## Exercise prompt
Reproduce verbatim the part of the items that opens with the line containing "Image resolution: width=805" and closes at the end of the items, both ends included. Leave the pictures out of the output.

-- START OF Dataset content --

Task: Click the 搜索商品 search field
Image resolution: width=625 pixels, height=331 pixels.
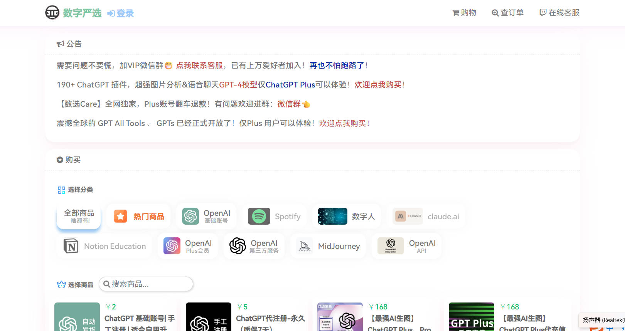Action: click(146, 284)
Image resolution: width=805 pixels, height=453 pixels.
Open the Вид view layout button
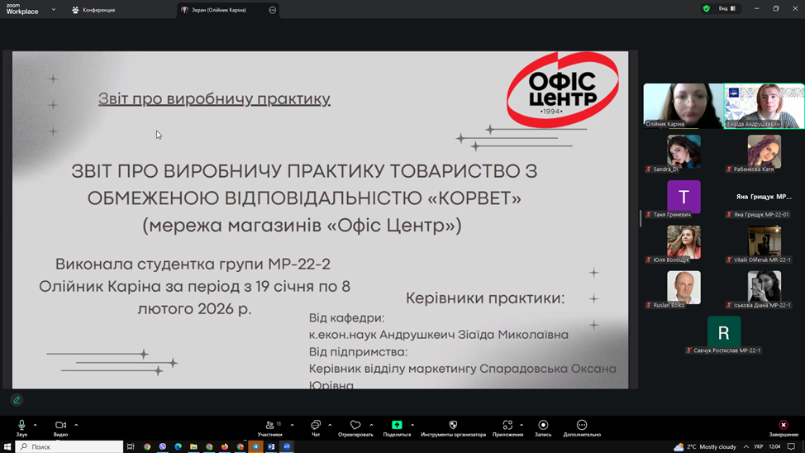726,8
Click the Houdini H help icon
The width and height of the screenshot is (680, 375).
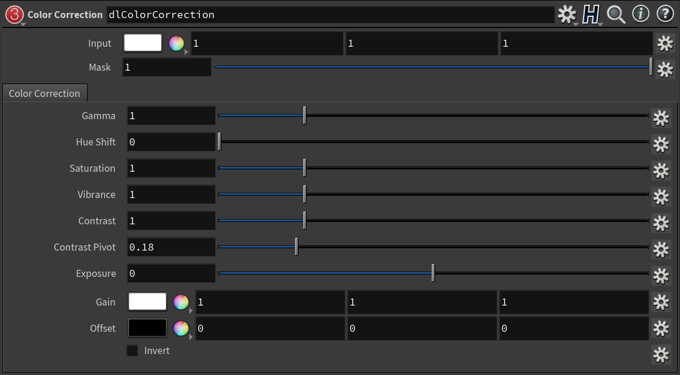pos(591,15)
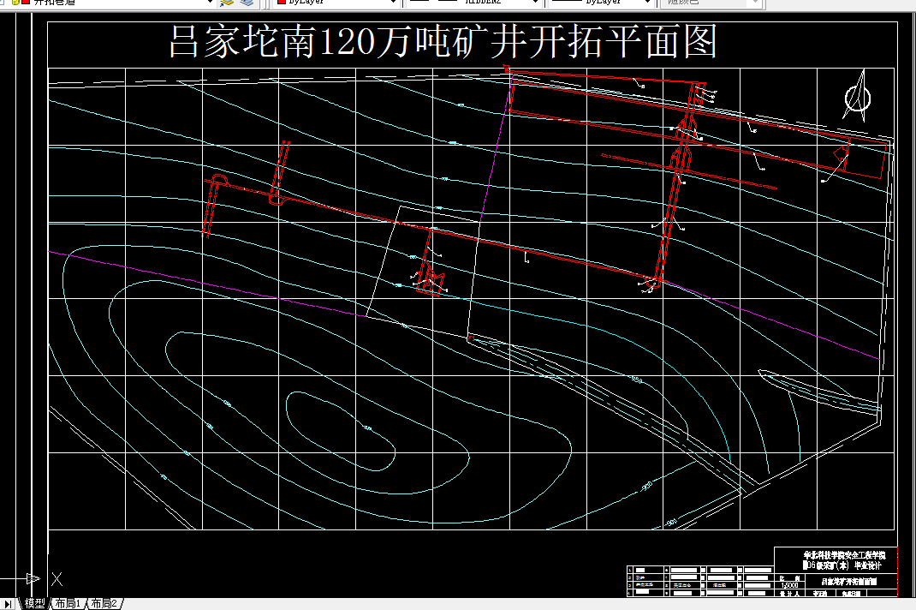
Task: Open the Layer Properties Manager icon
Action: tap(3, 3)
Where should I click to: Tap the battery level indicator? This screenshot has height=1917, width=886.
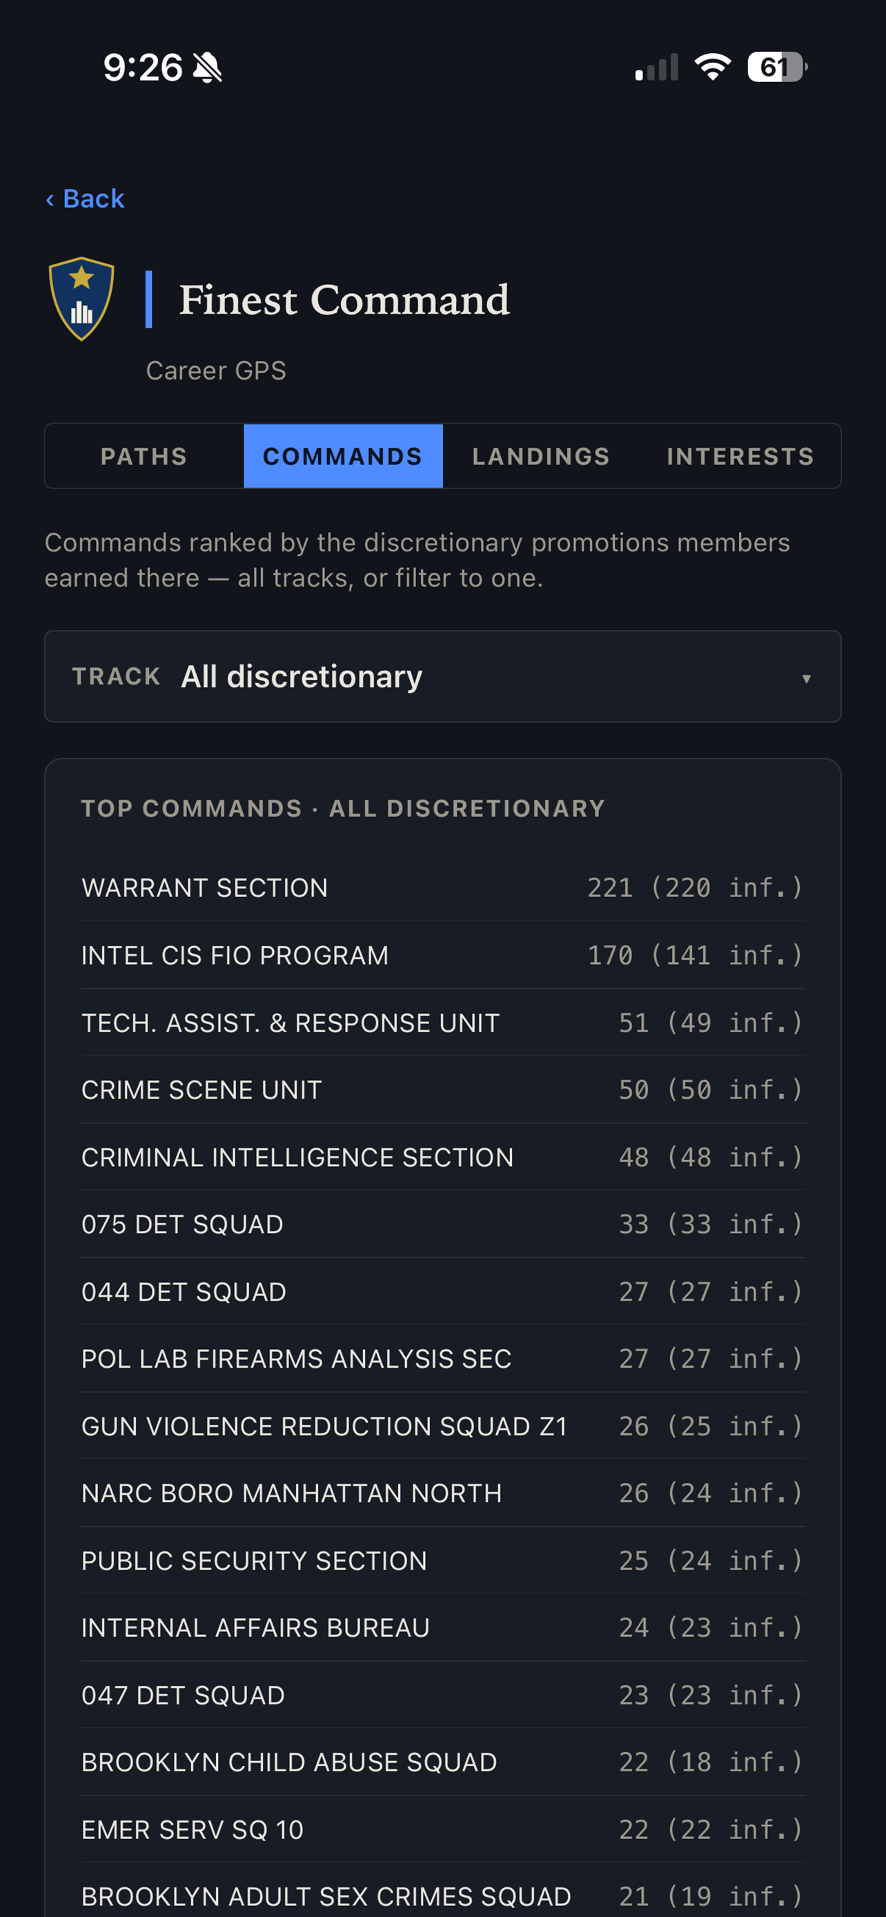pyautogui.click(x=777, y=67)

-- END OF Dataset content --

## Finished answer
Image resolution: width=805 pixels, height=453 pixels.
Open the Вид view layout button
726,8
Click the Houdini H help icon
The width and height of the screenshot is (680, 375).
pos(591,15)
Task: Open the Layer Properties Manager icon
Action: tap(3, 3)
Where should I click to: Tap the battery level indicator? This screenshot has height=1917, width=886.
pyautogui.click(x=777, y=67)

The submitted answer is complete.